Я вернулся спустя пару часов – в госпитале всегда много работы, а сегодня и день хлопотный выдался – доставили подводу дров, а выяснилось, что разгружать некому, потому как тот, кому хозяйством больничным надлежит ведать, ушел на собрание, значит, вернется не скоро и навеселе, а кучер держать подводу не станет… и дрова нужны.
– Ты где был? – Никита еще более бледен, чем прежде, и горит весь, а из лекарств у нас… а ничего у нас из лекарств нету. Сушеный липовый цвет? Толокнянка? Кора ивы? Будто бы тут знахари обретаются, а не доктора.
– Где был, спрашиваю.
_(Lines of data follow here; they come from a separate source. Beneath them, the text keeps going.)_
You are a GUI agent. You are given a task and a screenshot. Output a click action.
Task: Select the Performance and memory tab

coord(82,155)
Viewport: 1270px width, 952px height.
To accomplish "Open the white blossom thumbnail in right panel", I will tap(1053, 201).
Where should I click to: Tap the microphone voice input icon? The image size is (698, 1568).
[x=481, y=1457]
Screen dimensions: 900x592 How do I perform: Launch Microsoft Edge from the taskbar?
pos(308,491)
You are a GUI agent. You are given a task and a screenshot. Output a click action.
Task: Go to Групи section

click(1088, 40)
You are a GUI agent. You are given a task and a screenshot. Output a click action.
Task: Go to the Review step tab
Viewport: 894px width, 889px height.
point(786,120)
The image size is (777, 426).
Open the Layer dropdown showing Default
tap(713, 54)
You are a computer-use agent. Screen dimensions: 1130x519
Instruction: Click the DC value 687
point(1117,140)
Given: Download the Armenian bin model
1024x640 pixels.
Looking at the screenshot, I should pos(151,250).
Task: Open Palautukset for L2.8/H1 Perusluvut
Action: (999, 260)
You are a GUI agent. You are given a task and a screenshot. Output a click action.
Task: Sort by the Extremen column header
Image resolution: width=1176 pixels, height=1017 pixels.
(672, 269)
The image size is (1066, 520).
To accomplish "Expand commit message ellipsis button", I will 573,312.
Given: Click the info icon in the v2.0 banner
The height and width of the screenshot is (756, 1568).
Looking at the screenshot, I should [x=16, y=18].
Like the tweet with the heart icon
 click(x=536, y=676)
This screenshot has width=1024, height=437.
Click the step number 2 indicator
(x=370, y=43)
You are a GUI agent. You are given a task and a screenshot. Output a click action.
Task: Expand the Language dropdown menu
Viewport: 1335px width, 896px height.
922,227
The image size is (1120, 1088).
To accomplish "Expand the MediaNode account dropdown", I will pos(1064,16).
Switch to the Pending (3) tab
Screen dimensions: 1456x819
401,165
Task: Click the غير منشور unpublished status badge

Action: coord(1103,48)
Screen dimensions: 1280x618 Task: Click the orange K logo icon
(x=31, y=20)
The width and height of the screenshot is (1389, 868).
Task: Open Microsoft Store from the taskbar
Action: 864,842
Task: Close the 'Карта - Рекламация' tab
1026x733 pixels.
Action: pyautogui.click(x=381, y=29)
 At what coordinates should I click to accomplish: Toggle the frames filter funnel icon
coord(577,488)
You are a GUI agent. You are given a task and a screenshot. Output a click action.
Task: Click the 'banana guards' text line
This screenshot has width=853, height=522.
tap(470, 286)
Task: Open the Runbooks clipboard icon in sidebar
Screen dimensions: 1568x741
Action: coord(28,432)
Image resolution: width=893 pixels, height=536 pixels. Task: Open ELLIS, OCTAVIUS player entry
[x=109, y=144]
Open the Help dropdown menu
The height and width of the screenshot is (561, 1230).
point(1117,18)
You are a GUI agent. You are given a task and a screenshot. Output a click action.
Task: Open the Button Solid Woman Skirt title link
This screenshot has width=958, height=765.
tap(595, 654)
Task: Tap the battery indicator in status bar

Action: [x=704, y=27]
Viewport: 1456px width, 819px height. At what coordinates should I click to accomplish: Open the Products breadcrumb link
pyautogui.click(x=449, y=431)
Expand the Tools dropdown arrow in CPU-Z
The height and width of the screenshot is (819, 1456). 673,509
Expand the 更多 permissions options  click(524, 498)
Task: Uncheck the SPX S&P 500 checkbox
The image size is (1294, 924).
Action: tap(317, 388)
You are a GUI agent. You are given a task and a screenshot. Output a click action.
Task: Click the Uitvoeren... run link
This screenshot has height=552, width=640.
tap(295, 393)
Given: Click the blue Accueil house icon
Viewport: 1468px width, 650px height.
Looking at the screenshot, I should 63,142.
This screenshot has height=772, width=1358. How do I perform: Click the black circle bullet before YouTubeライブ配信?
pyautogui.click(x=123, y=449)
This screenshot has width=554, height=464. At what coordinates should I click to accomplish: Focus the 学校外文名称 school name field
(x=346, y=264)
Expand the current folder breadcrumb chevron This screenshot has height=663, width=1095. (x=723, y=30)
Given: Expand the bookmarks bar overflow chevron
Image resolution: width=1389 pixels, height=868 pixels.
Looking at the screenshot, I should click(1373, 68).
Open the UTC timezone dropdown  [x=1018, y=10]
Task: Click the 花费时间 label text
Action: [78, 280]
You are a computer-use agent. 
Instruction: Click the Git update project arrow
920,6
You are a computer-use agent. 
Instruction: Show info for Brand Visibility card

Чего молчишь?
– Дрова разгружал, – не знаю, с чего я решил ответить этому полумертвому злому мальчишке, который имел наглость разговаривать со мной в подобном тоне.
– Дрова? А… – он попытался сесть. – И много?
Я пожал плечами, я не знал, в чем измеряются дрова, и не знал, много ли их приехало. Плечи вот болят, руки тянет и взопрел весь.
– А я скоро уйду отсюда. Встану и уйду… они говорят, что сдохну… сам слышал… такой маленький и в очках… не жилец… а я выживу… выживу…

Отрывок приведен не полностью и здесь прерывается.